#### Excerpt provided
Best Used For: Holes in porcelain tile, granite countertops, natural stone, glass block, and dense concrete. Basically, anywhere carbide fails or chips the surface.
Works With: Cordless Drill or Corded Drill (smaller dry bits), Core Drill Machine (larger wet bits), Drill Press. Always rotation-only and bever use hammer mode.
Pro Tip: Never start a diamond core bit flat against a smooth tile surface, it will skate. Tilt it to 45° to score a starting notch first, then bring it to 90°, the same technique as the lance-tip bit.
4. Glass / Spear-Point Bit
Also Known As: Glass Drill Bit, Spear-Point Glass Bit, Arrow-Head Bit

The glass bit is a close cousin of the tile lance-tip bit, but optimised specifically for glass, mirrors, and glazed surfaces. The tungsten carbide spear-tip grinds through glass by scoring and abrading rather than cutting. So, any sudden shock or excessive heat will crack or shatter the glass before the bit exits. That means slow speed, light pressure, and cutting fluid throughout. A small dam of plumber’s putty or modelling clay around the entry point holds a pool of water or cutting oil directly over the hole, providing constant cooling and flushing away glass dust that would otherwise score the surface.
Best Used For: Drilling holes in glass panes, mirrors, glass blocks, glazed ceramics, and glass bottles for fixings, cable entries, and decorative purposes.
Works With: Cordless Drill or Corded Drill at low speed, rotation-only. No hammer mode.
Pro Tip: Build a small putty dam around your drill mark and fill it with water before you start. That should keep the tip cool, and would reduce the risk of cracking the glass while drilling.
Category 5: Specialty Bits
These bits solve problems that general-purpose and material-specific bits can’t. Each one is purpose-built for a specific situation; when you need one, nothing else will do.
1. Installer Bit
Also Known As: Bell Hanger Bit, Cable Installation Bit, Flex Bit, Fish Bit

The installer bit is the electrician’s and plumber’s secret weapon for retrofit and renovation work. It comes in two forms: a long, rigid version for drilling through timber framing and joists in straight runs, and a flexible spring-steel shaft version that bends around obstacles inside wall and ceiling cavities without tearing open drywall or plaster. Most versions have a small hole near the tip; once the bit breaks through, you feed wire or cable into that hole and pull it back through the wall as you withdraw the bit. One operation: drill and fish the wire simultaneously.
Best Used For: Running electrical cable, data cable, and plumbing through finished walls, ceilings, and structural timbers without demolition.
Works With: Cordless Drill, Corded Drill. The flexible variant requires a slow, steady hand and never force it.
Pro Tip: With the flexible version, drill in short bursts and let the bit find its path. Forcing it straight causes the shaft to kink and snap at the bit-to-shank junction, which is the single most common failure point.
2. Self-Centering Bit (Vix Bit)
Also Known As: Vix Bit, Hinge Bit, Spring-Loaded Centering Bit

The Vix bit, named after its original Minnesota manufacturer, S.E. Vick Tool Co., solves one of woodworking’s most frustrating problems: getting pilot holes perfectly centred in hinge and hardware screw holes. A spring-loaded tapered nose seats precisely into the countersunk screw hole of any hinge or hardware plate, self-centring the bit automatically.
########
#### Provided records
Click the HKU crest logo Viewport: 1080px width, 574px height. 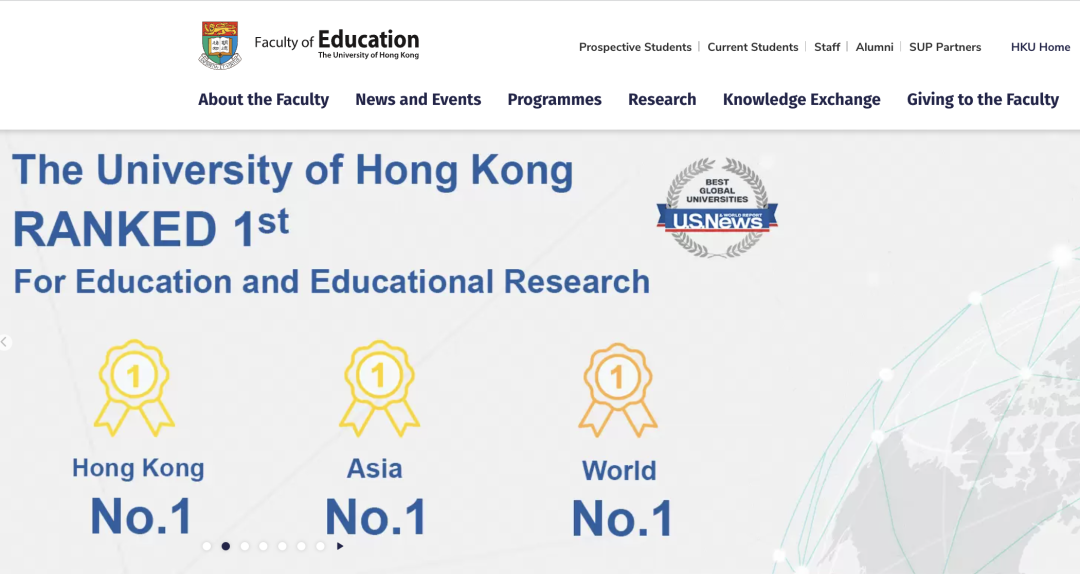coord(219,44)
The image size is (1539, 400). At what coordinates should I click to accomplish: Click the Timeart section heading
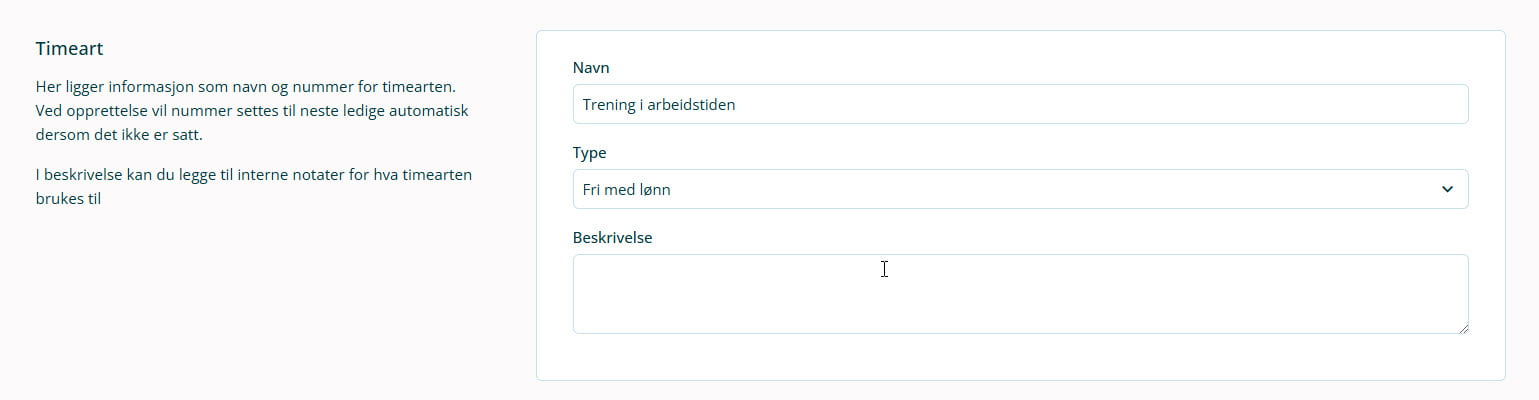[x=70, y=48]
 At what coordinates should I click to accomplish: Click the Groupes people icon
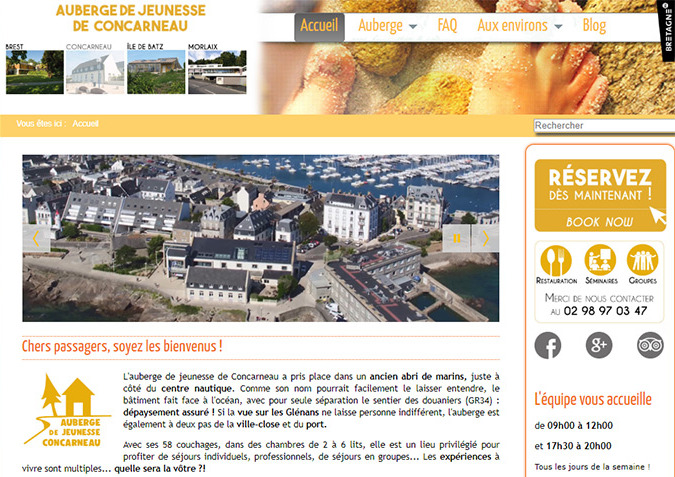pyautogui.click(x=643, y=262)
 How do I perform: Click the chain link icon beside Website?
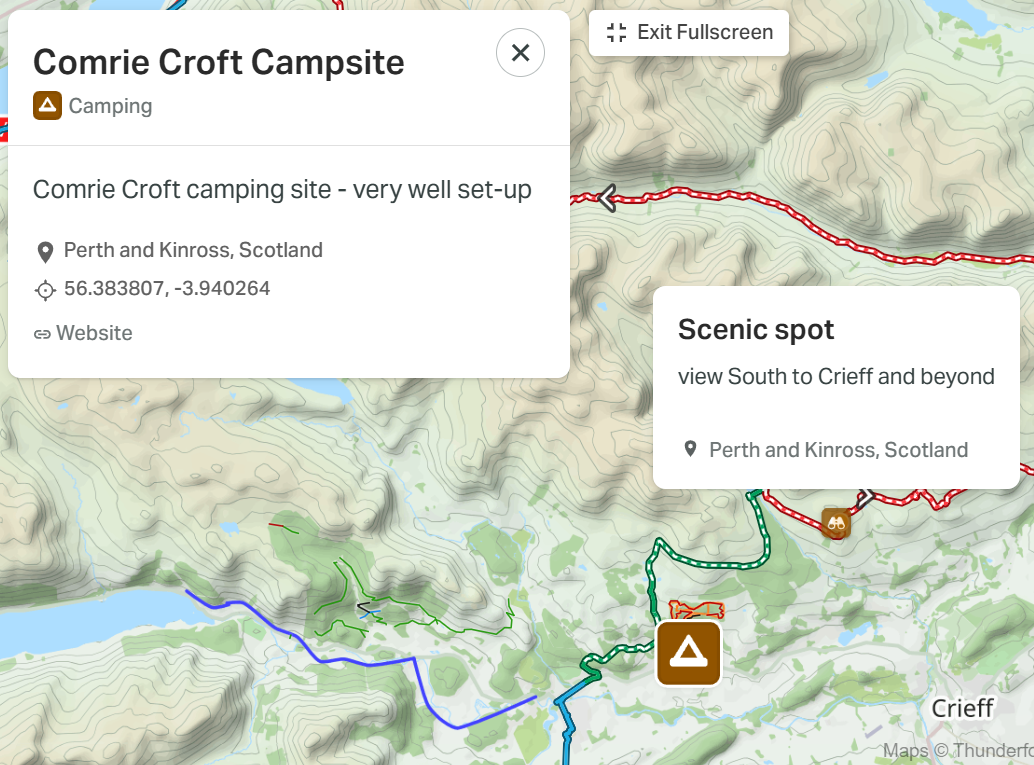[x=42, y=334]
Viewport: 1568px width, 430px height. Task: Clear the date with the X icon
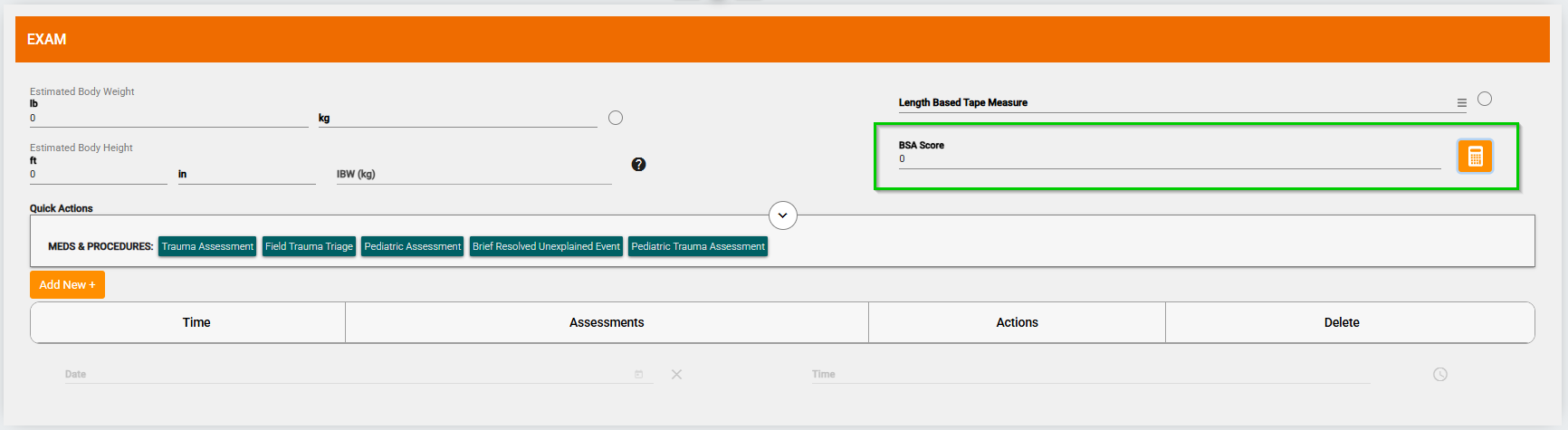(676, 374)
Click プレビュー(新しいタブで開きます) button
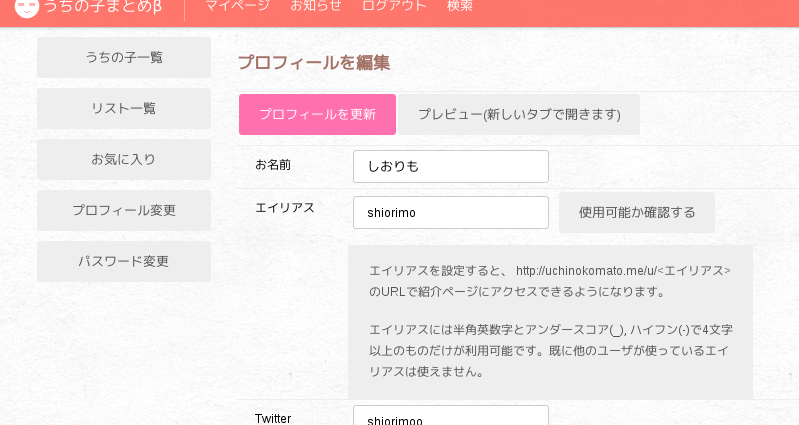 click(519, 115)
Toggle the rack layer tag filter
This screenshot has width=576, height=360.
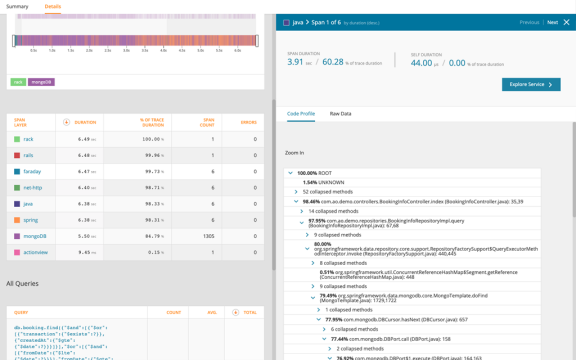(x=18, y=82)
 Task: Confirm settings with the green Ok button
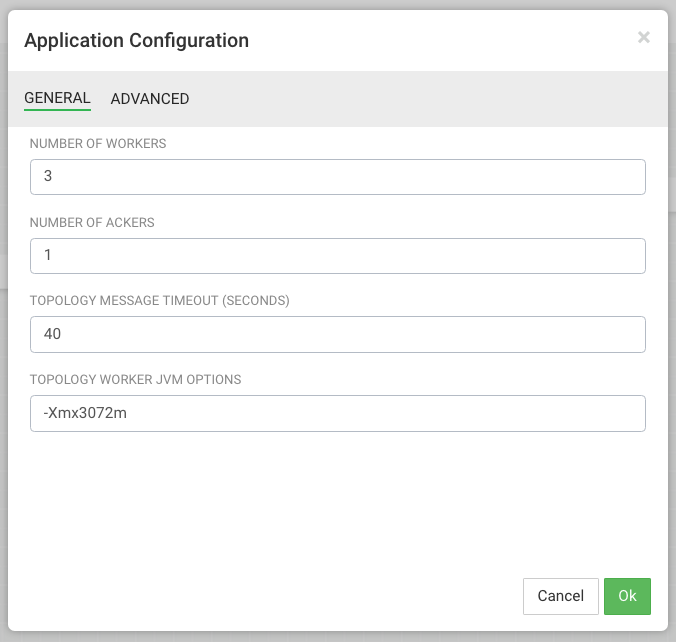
########
» **Work to do**:
Reproduce the part of the drill bit guide that begins at the words "Best Used For: Drilling" and stops after "glass while drilling.". Nothing in the records matters for this.

» **Written answer**:
Best Used For: Drilling holes in glass panes, mirrors, glass blocks, glazed ceramics, and glass bottles for fixings, cable entries, and decorative purposes.
Works With: Cordless Drill or Corded Drill at low speed, rotation-only. No hammer mode.
Pro Tip: Build a small putty dam around your drill mark and fill it with water before you start. That should keep the tip cool, and would reduce the risk of cracking the glass while drilling.